◆ Records provided
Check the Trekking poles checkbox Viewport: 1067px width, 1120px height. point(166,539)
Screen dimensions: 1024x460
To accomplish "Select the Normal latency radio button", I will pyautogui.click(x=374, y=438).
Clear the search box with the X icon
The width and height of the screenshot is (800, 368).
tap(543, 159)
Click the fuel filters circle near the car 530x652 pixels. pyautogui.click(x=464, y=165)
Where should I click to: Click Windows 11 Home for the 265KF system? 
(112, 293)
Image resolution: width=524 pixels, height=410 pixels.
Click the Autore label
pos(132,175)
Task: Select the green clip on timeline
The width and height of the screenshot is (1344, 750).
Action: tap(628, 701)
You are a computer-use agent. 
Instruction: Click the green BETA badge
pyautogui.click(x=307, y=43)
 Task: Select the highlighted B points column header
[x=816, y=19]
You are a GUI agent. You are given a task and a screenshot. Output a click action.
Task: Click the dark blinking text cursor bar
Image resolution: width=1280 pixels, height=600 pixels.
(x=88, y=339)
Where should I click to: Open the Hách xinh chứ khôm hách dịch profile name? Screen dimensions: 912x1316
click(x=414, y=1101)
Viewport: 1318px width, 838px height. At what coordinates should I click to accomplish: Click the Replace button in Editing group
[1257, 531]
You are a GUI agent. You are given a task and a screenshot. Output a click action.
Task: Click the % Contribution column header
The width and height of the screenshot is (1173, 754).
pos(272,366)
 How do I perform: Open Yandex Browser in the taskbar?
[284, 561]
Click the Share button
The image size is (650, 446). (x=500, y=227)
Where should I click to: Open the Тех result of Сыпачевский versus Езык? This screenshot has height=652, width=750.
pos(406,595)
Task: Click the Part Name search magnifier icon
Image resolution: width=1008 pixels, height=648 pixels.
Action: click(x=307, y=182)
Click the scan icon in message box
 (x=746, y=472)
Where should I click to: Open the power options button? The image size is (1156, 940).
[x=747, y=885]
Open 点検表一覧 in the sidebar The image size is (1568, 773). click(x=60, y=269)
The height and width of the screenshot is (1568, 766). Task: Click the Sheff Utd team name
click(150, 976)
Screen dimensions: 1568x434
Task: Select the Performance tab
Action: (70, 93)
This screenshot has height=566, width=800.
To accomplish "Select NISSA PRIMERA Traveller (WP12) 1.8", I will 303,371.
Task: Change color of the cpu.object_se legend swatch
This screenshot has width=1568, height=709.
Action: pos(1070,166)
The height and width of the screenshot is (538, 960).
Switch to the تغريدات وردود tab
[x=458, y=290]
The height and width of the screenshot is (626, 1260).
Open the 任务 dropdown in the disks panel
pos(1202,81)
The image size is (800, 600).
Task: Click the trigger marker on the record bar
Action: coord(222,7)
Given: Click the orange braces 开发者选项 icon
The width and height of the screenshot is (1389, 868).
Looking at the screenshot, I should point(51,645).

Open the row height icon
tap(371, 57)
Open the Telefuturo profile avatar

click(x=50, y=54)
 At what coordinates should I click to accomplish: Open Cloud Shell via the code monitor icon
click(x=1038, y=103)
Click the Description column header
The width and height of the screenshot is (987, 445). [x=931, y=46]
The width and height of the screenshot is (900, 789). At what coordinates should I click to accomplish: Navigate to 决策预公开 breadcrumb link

◆ How to complete this task
The entire listing above, every line of it, should be copied out exactly.

◆ Expected output
Check the Trekking poles checkbox Viewport: 1067px width, 1120px height. point(166,539)
Screen dimensions: 1024x460
To accomplish "Select the Normal latency radio button", I will pyautogui.click(x=374, y=438).
Clear the search box with the X icon
The width and height of the screenshot is (800, 368).
tap(543, 159)
Click the fuel filters circle near the car 530x652 pixels. pyautogui.click(x=464, y=165)
Where should I click to: Click Windows 11 Home for the 265KF system? 
(112, 293)
Image resolution: width=524 pixels, height=410 pixels.
Click the Autore label
pos(132,175)
Task: Select the green clip on timeline
The width and height of the screenshot is (1344, 750).
Action: tap(628, 701)
You are a computer-use agent. 
Instruction: Click the green BETA badge
pyautogui.click(x=307, y=43)
 Task: Select the highlighted B points column header
[x=816, y=19]
You are a GUI agent. You are given a task and a screenshot. Output a click action.
Task: Click the dark blinking text cursor bar
Image resolution: width=1280 pixels, height=600 pixels.
(x=88, y=339)
Where should I click to: Open the Hách xinh chứ khôm hách dịch profile name? Screen dimensions: 912x1316
click(x=414, y=1101)
Viewport: 1318px width, 838px height. At what coordinates should I click to accomplish: Click the Replace button in Editing group
[1257, 531]
You are a GUI agent. You are given a task and a screenshot. Output a click action.
Task: Click the % Contribution column header
The width and height of the screenshot is (1173, 754).
pos(272,366)
 How do I perform: Open Yandex Browser in the taskbar?
[284, 561]
Click the Share button
The image size is (650, 446). (x=500, y=227)
Where should I click to: Open the Тех result of Сыпачевский versus Езык? This screenshot has height=652, width=750.
pos(406,595)
Task: Click the Part Name search magnifier icon
Image resolution: width=1008 pixels, height=648 pixels.
Action: click(x=307, y=182)
Click the scan icon in message box
 (x=746, y=472)
Where should I click to: Open the power options button? The image size is (1156, 940).
[x=747, y=885]
Open 点検表一覧 in the sidebar The image size is (1568, 773). click(x=60, y=269)
The height and width of the screenshot is (1568, 766). Task: Click the Sheff Utd team name
click(150, 976)
Screen dimensions: 1568x434
Task: Select the Performance tab
Action: (70, 93)
This screenshot has height=566, width=800.
To accomplish "Select NISSA PRIMERA Traveller (WP12) 1.8", I will 303,371.
Task: Change color of the cpu.object_se legend swatch
This screenshot has width=1568, height=709.
Action: pos(1070,166)
The height and width of the screenshot is (538, 960).
Switch to the تغريدات وردود tab
[x=458, y=290]
The height and width of the screenshot is (626, 1260).
Open the 任务 dropdown in the disks panel
pos(1202,81)
The image size is (800, 600).
Task: Click the trigger marker on the record bar
Action: coord(222,7)
Given: Click the orange braces 开发者选项 icon
The width and height of the screenshot is (1389, 868).
Looking at the screenshot, I should point(51,645).

Open the row height icon
tap(371, 57)
Open the Telefuturo profile avatar

click(x=50, y=54)
 At what coordinates should I click to accomplish: Open Cloud Shell via the code monitor icon
click(x=1038, y=103)
Click the Description column header
The width and height of the screenshot is (987, 445). [x=931, y=46]
The width and height of the screenshot is (900, 789). At what coordinates should I click to accomplish: Navigate to 决策预公开 breadcrumb link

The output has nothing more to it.